Thursday, October 27, 2011

IPhone 4S Raises the Bar for Google Android Event (ContributorNetwork)

The iPhone 4S launched Oct. 14, just a week and a half after it was unveiled. Now, on Wednesday, Samsung and Google are expected to unveil the Nexus Prime smartphone and Ice Cream Sandwich, the latest version of Android. (As Mashable's Ben Parr put it, "the invite itself features the iconic Android character in the form of an ice cream sandwich. You do the math.")

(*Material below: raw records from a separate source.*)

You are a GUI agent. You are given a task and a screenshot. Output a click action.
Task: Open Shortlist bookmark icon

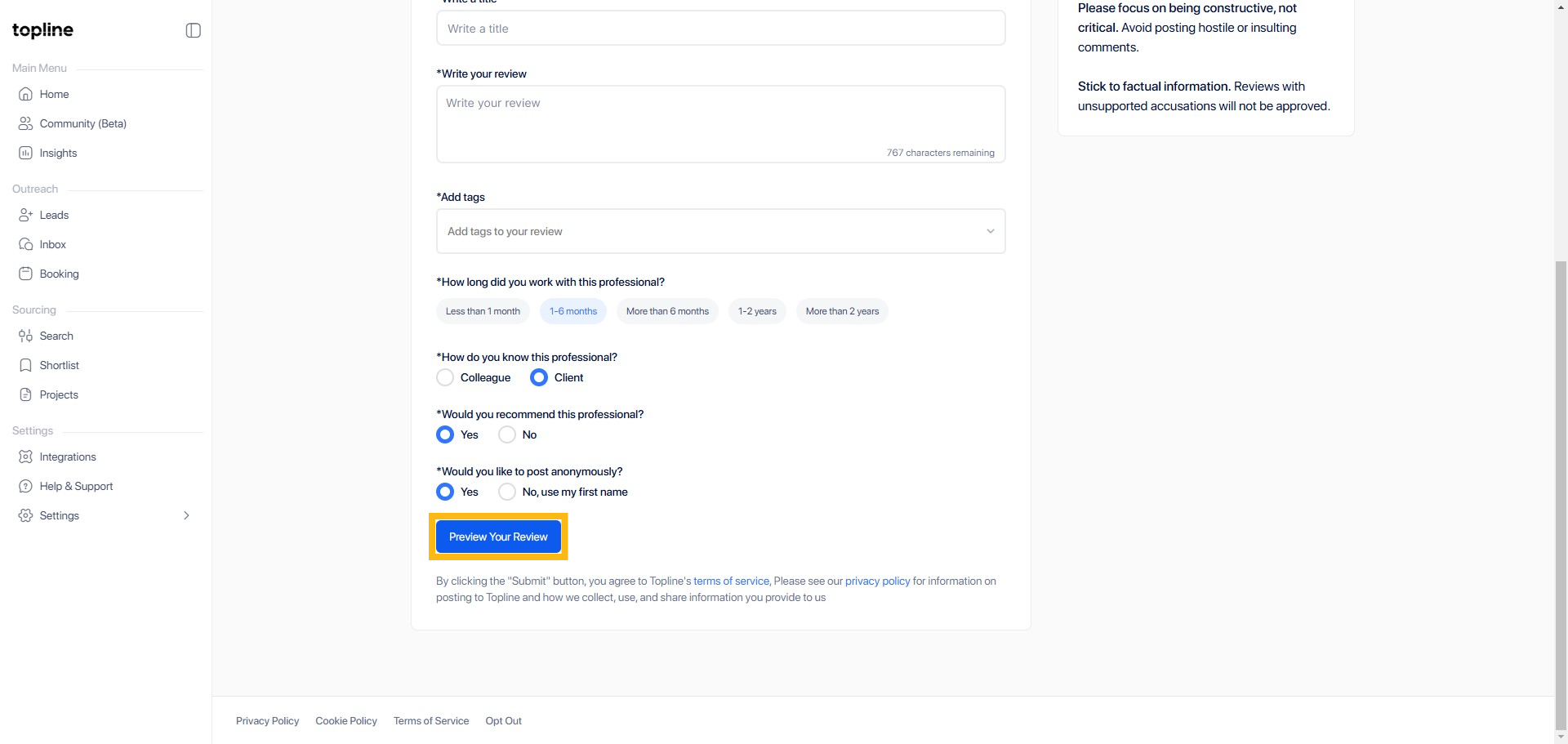tap(25, 365)
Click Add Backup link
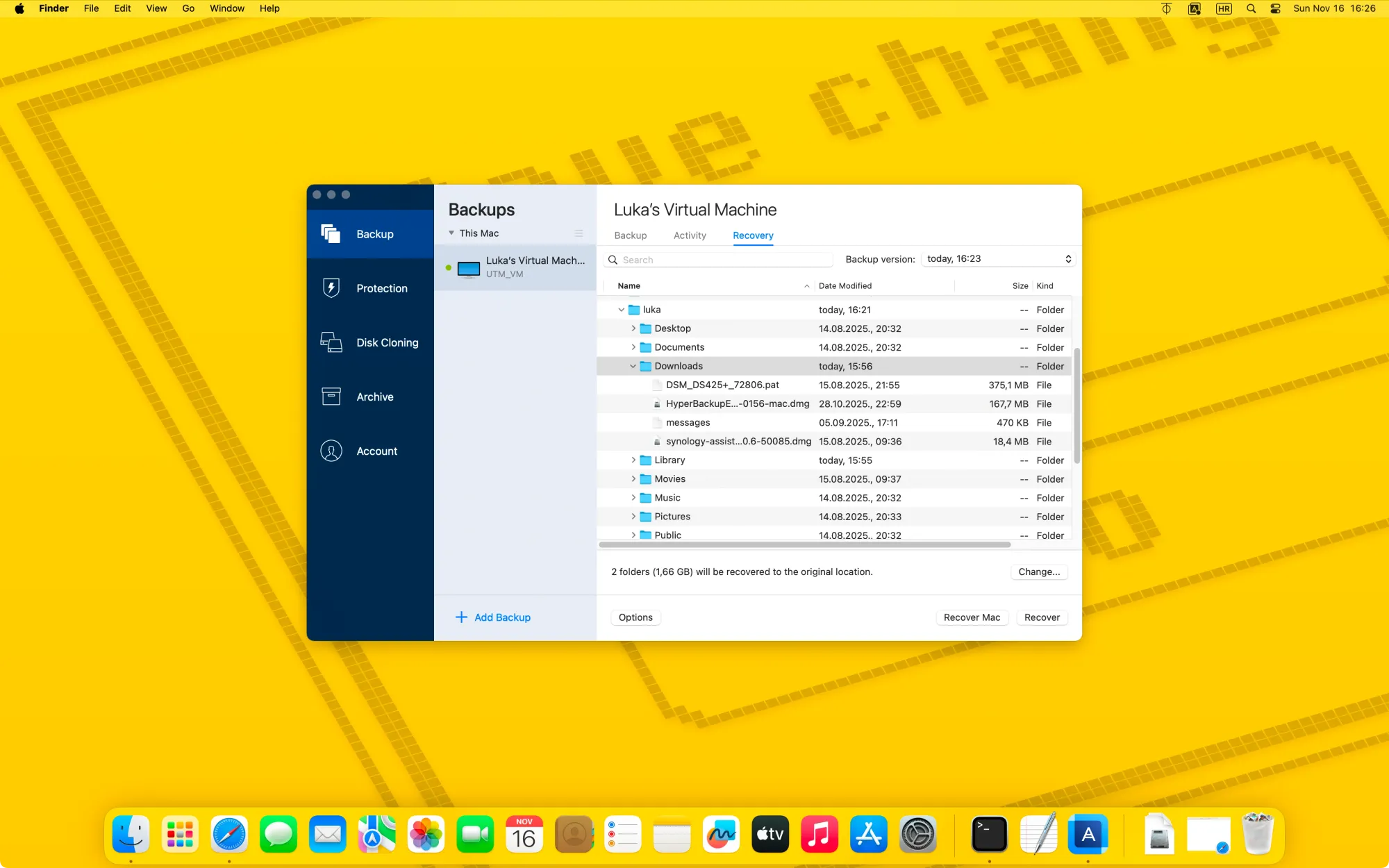Screen dimensions: 1389x868 (x=492, y=617)
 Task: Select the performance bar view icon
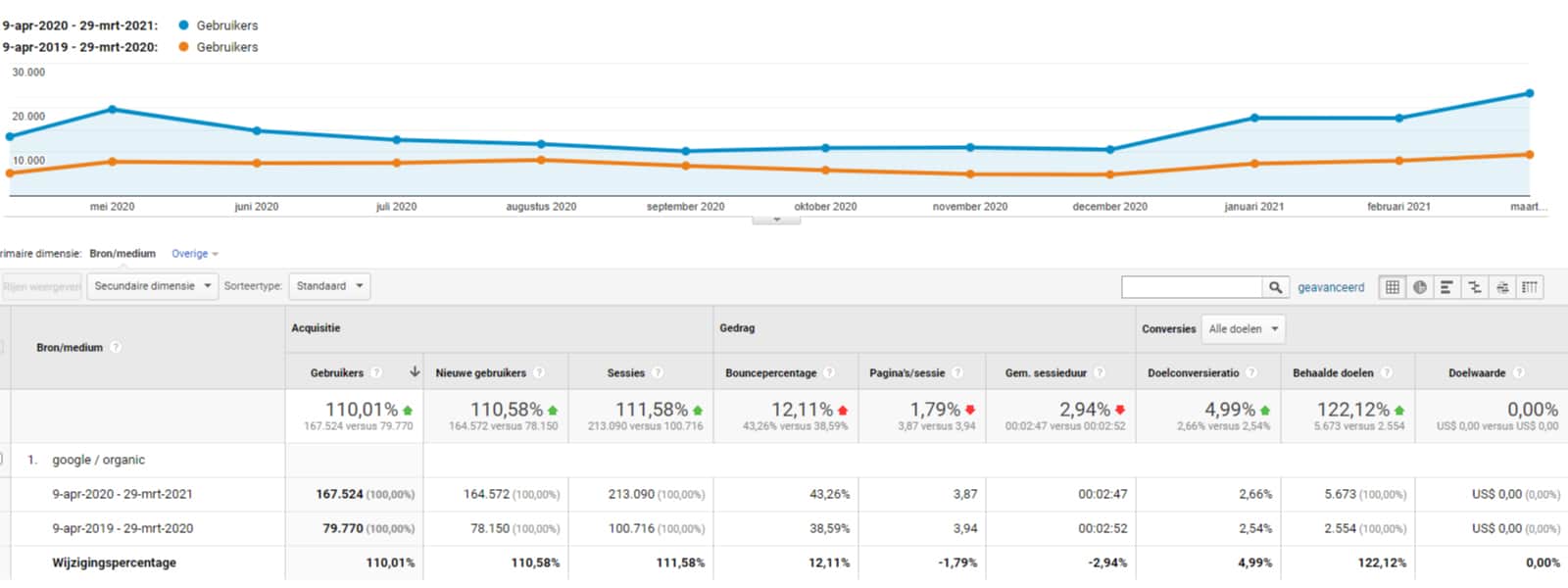click(1446, 287)
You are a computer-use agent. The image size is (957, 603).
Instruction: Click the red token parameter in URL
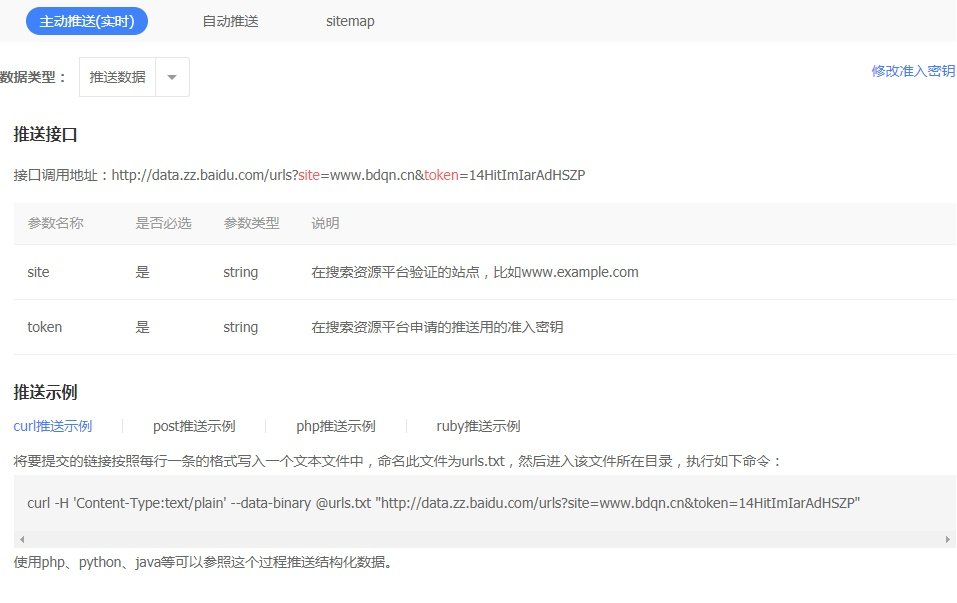(x=442, y=175)
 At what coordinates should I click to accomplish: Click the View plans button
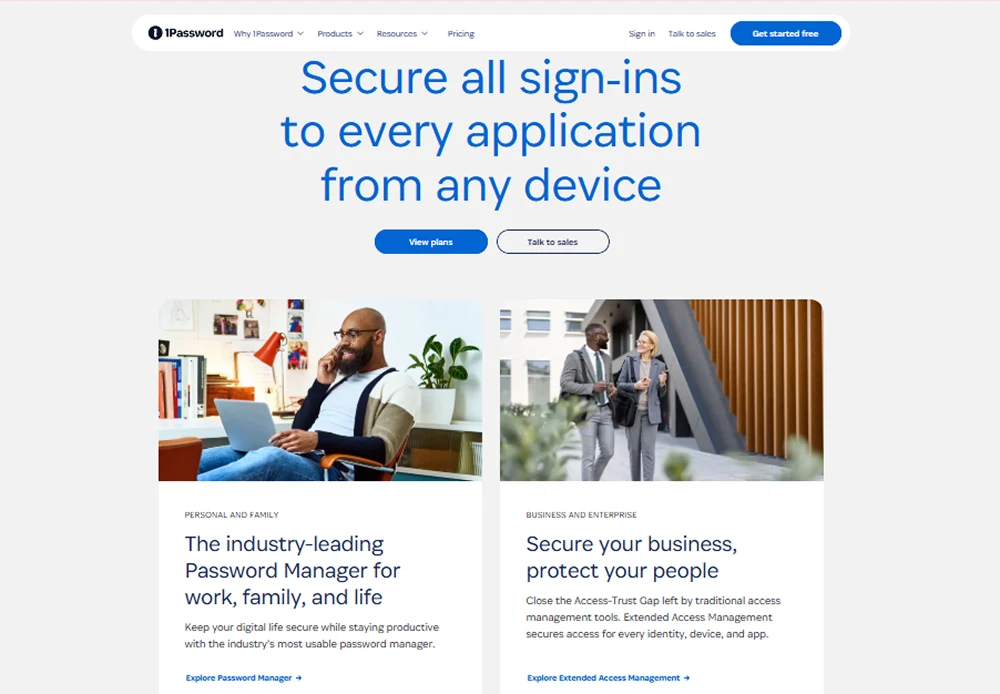click(431, 242)
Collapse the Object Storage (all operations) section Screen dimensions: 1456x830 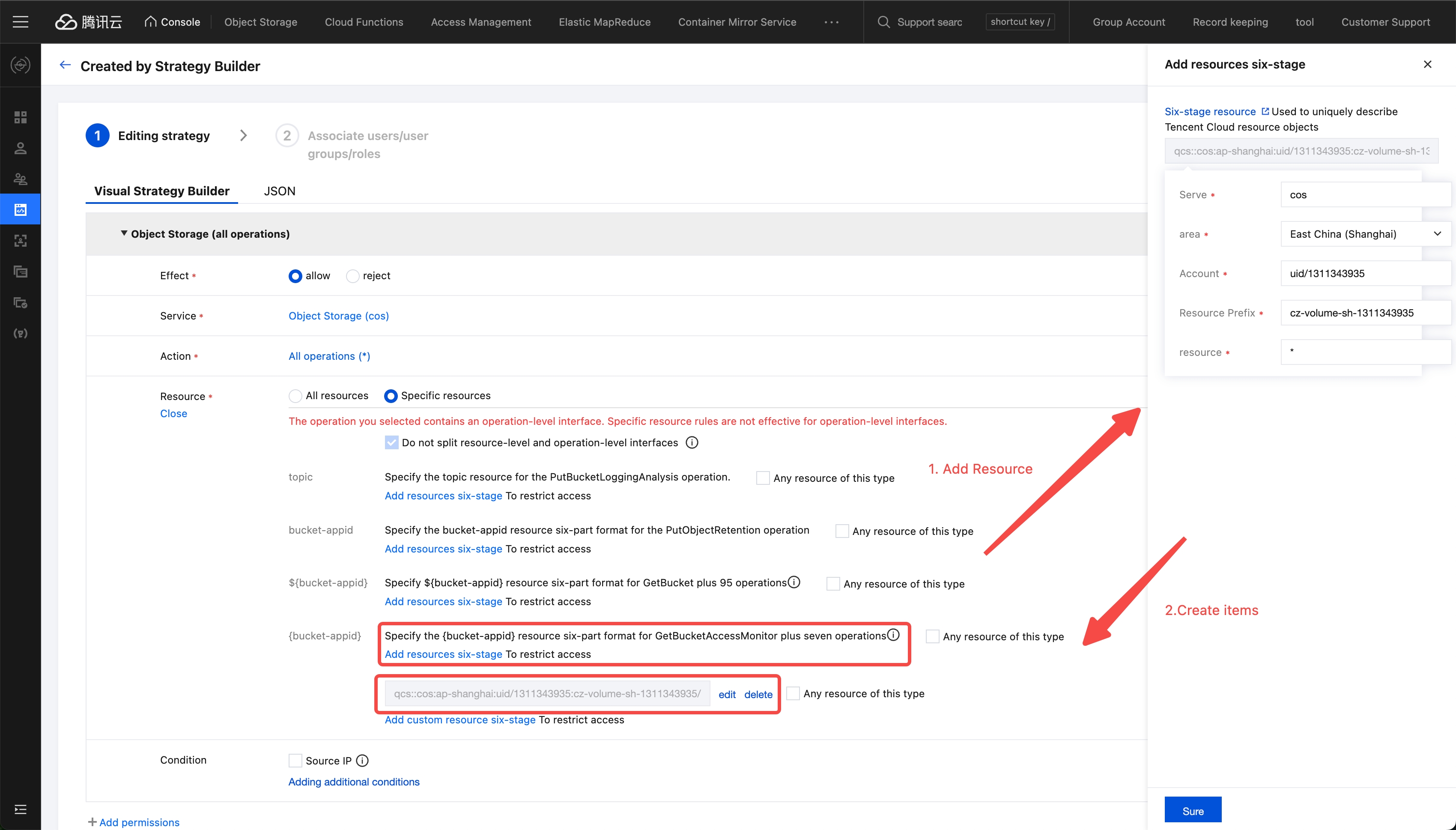[124, 234]
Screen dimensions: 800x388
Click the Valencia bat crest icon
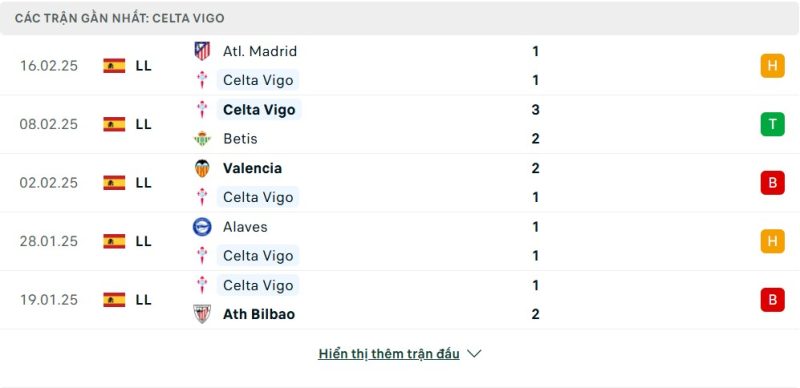tap(202, 168)
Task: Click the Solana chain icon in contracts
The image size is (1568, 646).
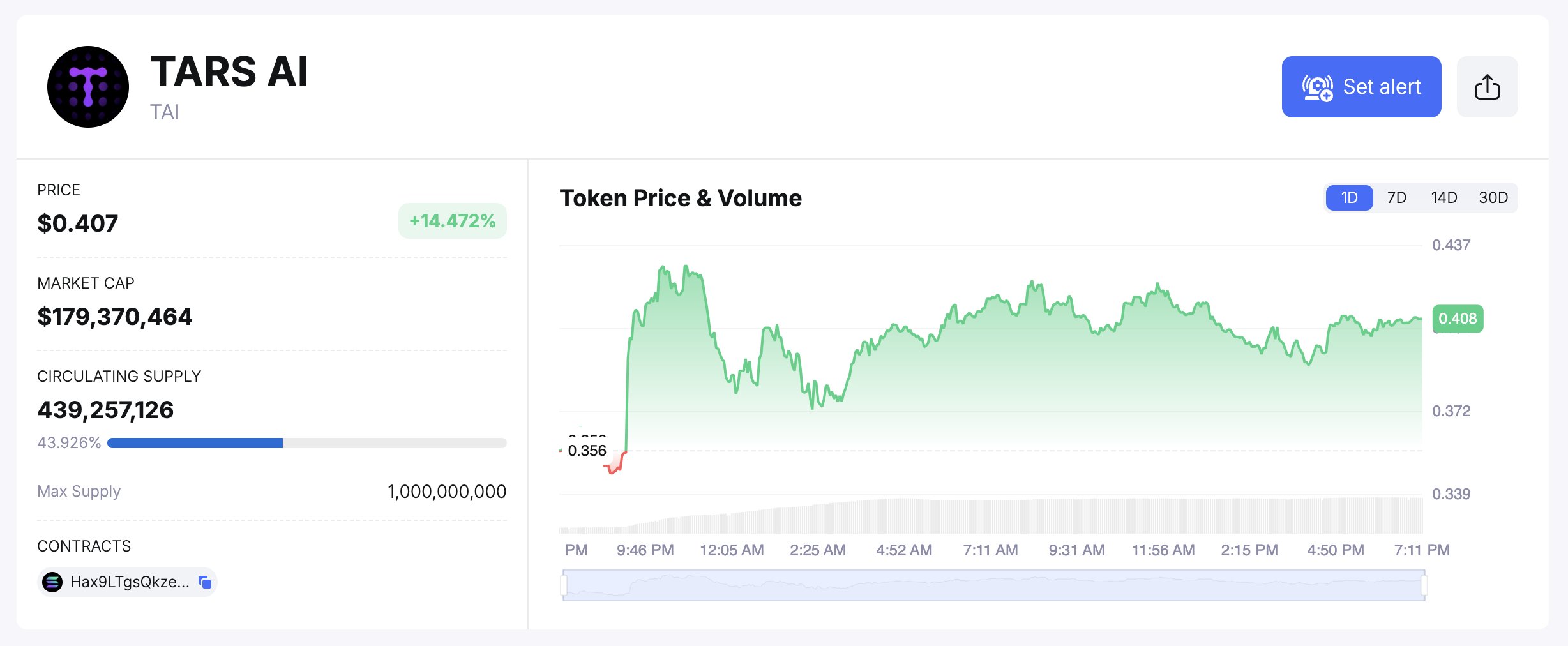Action: click(x=52, y=582)
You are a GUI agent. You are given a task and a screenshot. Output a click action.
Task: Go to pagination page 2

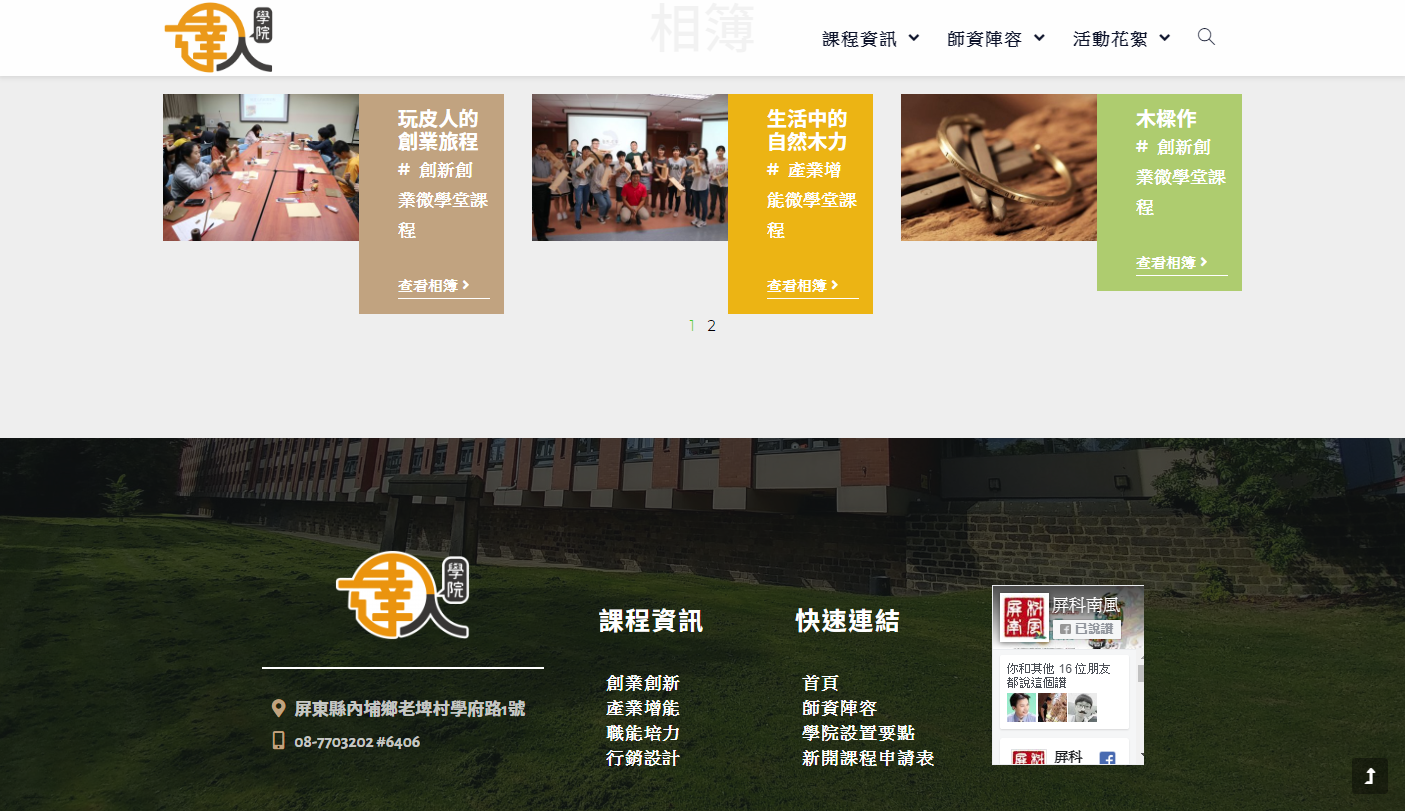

Apple has set a bar that might be impossible for Google and Samsung to jump, though ... not only in terms of subjective values, like "coolness" or user experience, but in terms of hard numbers and specs.

Preorder record

For the third year in a row, the iPhone 4S sold out in preorders before launch day. It broke the iPhone 4's server-crashing record of 600,000 orders in a single day by selling more than 1 million smartphone preorders, and for the first time it will be available on three carriers at launch. The only top-tier U.S. carrier that Google and Android will have to themselves is T-Mobile, and it's unknown which carriers will have the upcoming Nexus Prime.

Weekend sales record

The iPhone 4S sold more than 4 million smartphones over its opening weekend; "the most ever for a phone," according to Apple senior vice president Phil Schiller. No single Android device has ever mustered such sales numbers.

Operating system upgrade numbers

Apple's news release does not state whether the numbers are record-breaking or not, but more than 25 million Apple devices have been upgraded to iOS 5, the latest version of Apple's operating system for smartphones and tablets. New versions of Google's Android operating system typically take months to reach widespread adoption, and then it's usually through new hardware sales; older handsets receive upgrades infrequently, if ever.

Siri

The iPhone 4S' "intelligent assistant" has left many Android enthusiasts nonplussed, insisting that voice command features have "been on Android for some time" in the form of Voice Actions. But as Tim Bajarin of PCMag explains, Siri may have made history as the first real natural language interface in a computer ... just as the first Macintosh did by introducing the computer mouse to the masses. It's unknown if Google has any plans to top Siri, but it's possible that it will have to if the feature catches on the way that the mouse did.

Performance benchmarks

The iPhone 4S trounced every one of its Android competitors when it was benchmarked. This may be the one area that Google and Samsung will be able to beat it in; Motorola and Verizon's upcoming phone, expected to be called the Droid RAZR, is already being billed as faster than the iPhone 4S. Raw power hasn't been enough to put any one Android phone over the top in the last year and a half, though, and that's not expected to change anytime soon.

Jared Spurbeck is an open-source software enthusiast, who uses an Android phone and an Ubuntu laptop PC. He has been writing about technology and electronics since 2008.